The Chronicle notes that Duncan has deviated from the standard practice of Democratic secretaries who have just doled out money.  He has been “personally upbraid[ing] colleges over rising prices and low graduation rates, their handling of cases of sexual assault, their lax academic standards for athletes . . . , and their resistance to greater oversight.” Patricia McGuire, president of Trinity Washington University, has become disillusioned with Duncan’s “top-down approach.” Institutions, like Yale University, get nervous about the Department’s investigations of “sexually hostile environments.”

The nonprofits, like the Lumina Foundation, that have been funding Common Core, however, give a positive assessment. Jamie Merisotis, President and Chief Executive, praises Duncan’s “strong leadership” in putting our higher-education system “a step closer to reflecting the needs of today’s increasingly diverse college students — and the changing meaning of ‘college’ to include all types of postsecondary learning.”  Competency-based programs that “measure learning” through demonstration of a skill set are among his many “innovations.”  Inside Higher Education calls it “new delivery model with the potential to improve degree completion, reduce costs to students, and improve transparency and alignment of learning outcomes to the needs of employers and society.”

Currently, over 600 colleges are designing, creating, or already have competency-based education programs.
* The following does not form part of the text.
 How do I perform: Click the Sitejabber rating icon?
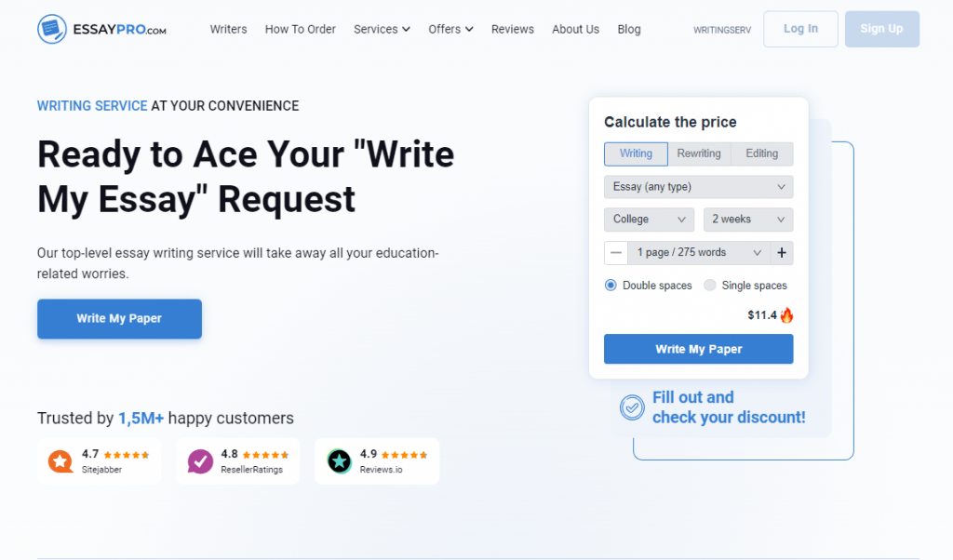point(60,461)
This number has grown from 52 last year. As with Common Core, it is being funded by the Bill and Melinda Gates Foundation, with “guidance” from the U.S. Department of Education.

The notion of “competency” changes the fundamental notion of education, taking it from learning for its own sake, with a knowledgeable, independent citizenry as an outcome, to producing workers with skill sets.  Colleges that have agreed to align financial aid to such tests have ceded their own power.
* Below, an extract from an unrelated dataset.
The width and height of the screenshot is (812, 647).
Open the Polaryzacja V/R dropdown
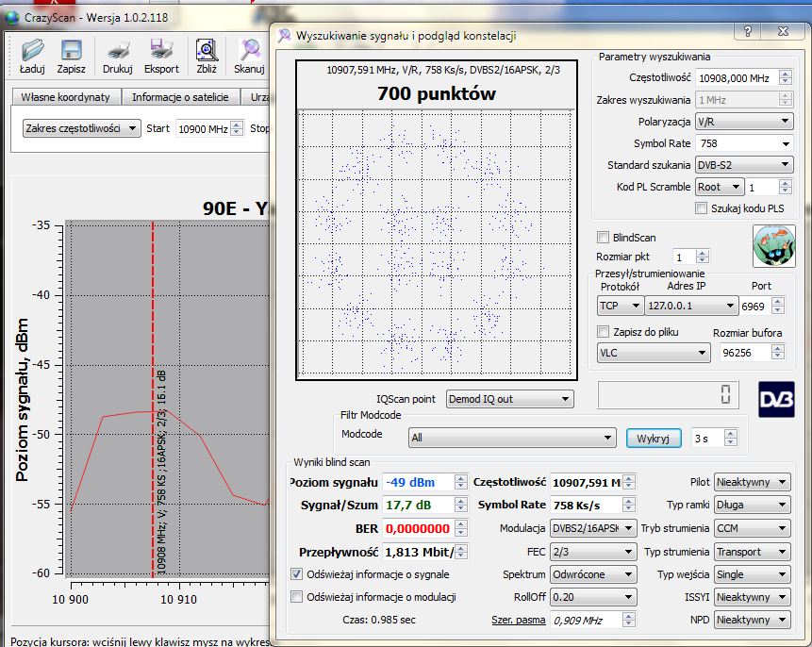pyautogui.click(x=744, y=122)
Funny, Arne Duncan, when he spoke at the 2013 meeting of the American Education Research Association (AERA) and promised a “sea-change” in assessments for K-12 students, included “competency-based education,” as well as “non-cognitive skills.”  Others at that AERA meeting of academics and researchers working at universities, federal and state agencies, school systems, test companies, and non-profit agencies were Linda Darling-Hammond, who oversaw the development of the SBAC (Smarter Balanced Assessment Consortium) tests, one of the two Common Core tests, and her close colleague, Bill Ayers.

Many colleges are following the Department of Education in emphasizing non-cognitive, “social and emotional learning” skills.  Seventeen colleges have received funds from the Department’s “First in the World” grants to identify and help at-risk students through the aid of a tool called Diagnostic Assessment and Achievement of College Skills to measure such emotional attributes as “grit.”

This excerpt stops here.